I’m in the minority, though. You can pick up a Future Sight set for about $240. If you want a sealed booster box, however, you’d have to pay at least $400. And that’s a good price—if I had a box for sale right now, I’d ask $500 and expect to get it.

This isn’t just true for Future Sight. An Innistrad booster box will easily sell higher than a full set of Innistrad. You can buy two complete sets of Worldwake for the price of a sealed box of that.

Why are those boxes so pricey? Mostly, it’s the thrill of the unknown. Humans are irrational when it comes to luck—we always prefer the untapped potential of something to the blandness of a known quantity. It’s why I overrate prospects in fantasy sports, it’s why you overrate that sweet new combo card in the recently spoiled set, and it’s why everyone goes nuts for sealed product that might have a valuable foil inside.

Well, Modern Masters is the archetypal box of expensive boosters. It’s an amazing Draft format, it has a mythic quality to it, it’s short printed, and it’s chock full of expensive cards at all rarities. There’s even a foil in every pack. It’s so darned exciting to open in fact that I’d wager very few sealed boxes will be available in a few months much less a few years.

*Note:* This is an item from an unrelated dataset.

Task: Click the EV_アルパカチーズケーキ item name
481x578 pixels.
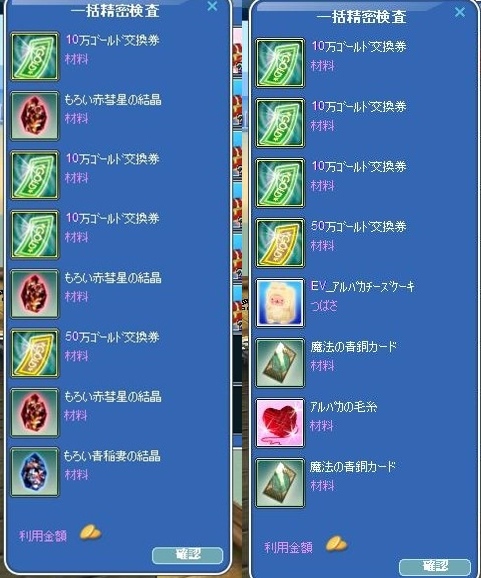Action: pos(363,287)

Should you keep your boxes sealed? Only if you can get a lot of them. We play Magic for fun first and foremost, and the fun you’ll get out of a Modern Masters draft outweighs the monetary gain of keeping the packs sealed over the long haul. If you do open your packs, though, hold on to the singles. Cracking packs (that will be more expensive later on) only to sell singles (that will be more expensive later on) seems quite foolish to me.

I know many will disagree with me, but at the end of the day I have to give Modern Masters an A- grade. It does stink that not everyone was able to get all the packs they had wanted, but a limited release kept the cards feeling special and it didn’t crash the secondary market. It did manage to bring prices down on many expensive Modern, Legacy, and casual cards while stimulating interest in the format.

While I would love to draft Modern Masters ten or twenty more times at least, I really do feel that making Modern Masters a wide release would have cheapened many of the cards in it—Tarmogoyf would have still been $60+, but many of those causal cards would have seen their value destroyed. People would have become outraged at the $6.99 retail cost of the packs, and with the lower value rares dropping below a buck, it would have started to feel like a lottery ticket.

I know some of you feel that this set was a cash grab on Wizards’ behalf, and all I can say is that I wish more companies grabbed cash like this. It’s a win for people who got their packs at MSRP, a win for anyone who got to draft the set, a win for anyone who wants to buy in to Modern, and a win for anyone who was worried about the value of their collection.

The minus is for Jugan and Ryusei. I’m still convinced they were in there specifically to troll people who care about how much their little pieces of cardboard are worth.